### [Text provided]
-=-=-=-=-
Yer killin me, dood.


----------



## The Professor

burninator said:


> Yer killin me, dood.


This wouldn't be killing you if you'd just bite the bullet and come. :bn


----------



## aracos

Unfortunatly I lost one or two possible attendies to the Herf planned for the same day over in Augusta 
But still have a couple of others from another forum who may make it...


----------



## awsmith4

aracos said:


> Unfortunatly I lost one or two possible attendies to the Herf planned for the same day over in Augusta
> But still have a couple of others from another forum who may make it...


Unacceptable, we are the only herf that matters


----------



## The Professor

awsmith4 said:


> Unacceptable, we are the only herf that matters


You got that right ... not to mention the fact that this herf was posted first.  :tg :chk


----------



## awsmith4

The Professor said:


> You got that right ... not to mention the fact that this herf was posted first.  :tg :chk


Yeah

Oh and Darrel your new avatar is awesome, I've laughed every time I've seen it today


----------



## The Professor

awsmith4 said:


> Yeah
> 
> Oh and Darrel your new avatar is awesome, I've laughed every time I've seen it today


Frickin Poker and Klugs did it b/c of the "friendly" thread. Check out my profile picture, too. The bastages. :r


----------



## awsmith4

The Professor said:


> Frickin Poker and Klugs did it b/c of the "friendly" thread. Check out my profile picture, too. The bastages. :r


:r:r:r

That's pretty funny


----------



## longknocker

The Professor said:


> Frickin Poker and Klugs did it b/c of the "friendly" thread. Check out my profile picture, too. The bastages. :r


That is too funny, Professor!!!! Now everyone knows!!!:r:r:r


----------



## The Professor

longknocker said:


> That is too funny, Professor!!!! Now everyone knows!!!:r:r:r


Har har. :tg :r

So are you going to make it to the herf, Bro???
-=-=-=-=-
### [Dataset content]

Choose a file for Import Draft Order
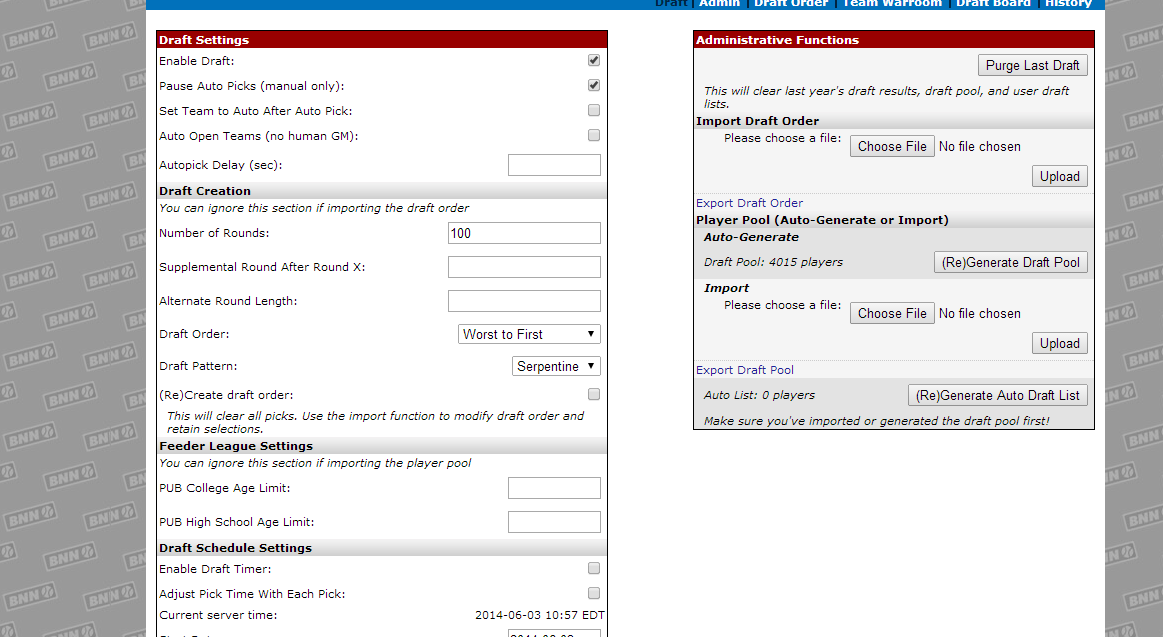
-=-=-=-=-
### [Short problem 1]
Answer these about the forum thread on the herf:
(a) Where was the other herf planned for the same day?
(b) Who does The Professor say changed his avatar?
(c) Besides being "the only herf that matters," what does The Professor say favors this herf?
### [Short problem 2]
Write the next part of the forum thread about the herf, picking up after its final post.

### [Output 1]
(a) Augusta
(b) Poker and Klugs
(c) It was posted first.

### [Output 2]
----------



## cbsmokin

The Professor said:


> Sure; we can do name tags. :tu


Subtle, but very good. I don't think most people even caught it.


----------



## BigDawgFan

So actually how much $$$$ do we all have to chip in and buy this yankee a bus ticket back north for? I'll give DOUBLE if anyone needs me too :ss


----------



## cbsmokin

Is it time yet?


----------



## The Professor

cbsmokin said:


> Is it time yet?


Almost, almost. I'm gonna need it by the time June 7th rolls around, too! Bittersweet it will be, though....


----------



## Perry72

I've been kinda MIA for a while, but I'll do my best to make it.


----------



## The Professor

Do your best? Do your best? You'll be there, or you'll be square.

*The List*
BlueHavanaII
The Professor
awsmith4
Sawyer
discdog
khubli
ir13 (maybe)
tech-ninja (if he can get "permission" )
aracos + guest(s)
BigDawgFan
cbsmokin
volfan (maybe)
Heliofire (maybe)
jbresler
wshan
brianhewitt (hells yeah ... we can sit together again )
krisko
Perry72


----------



## The Professor

O.M.F.G. ... only 2 weeks until we herf.

Hmmm....


----------



## BigDawgFan

The Professor said:


> O.M.F.G. ... only 2 weeks until we herf.
> 
> Hmmm....


You are one strange little dude. Sure you want to go back up north? You kinda fit in down here!:ss


----------



## kgraybill

The Professor said:


> Do your best? Do your best? You'll be there, or you'll be square.
> 
> *The List*
> BlueHavanaII
> The Professor
> awsmith4
> Sawyer
> discdog
> khubli
> ir13 (maybe)
> tech-ninja (if he can get "permission" )
> aracos + guest(s)
> BigDawgFan
> cbsmokin
> volfan (maybe)
> Heliofire (maybe)
> jbresler
> wshan
> brianhewitt (hells yeah ... we can sit together again )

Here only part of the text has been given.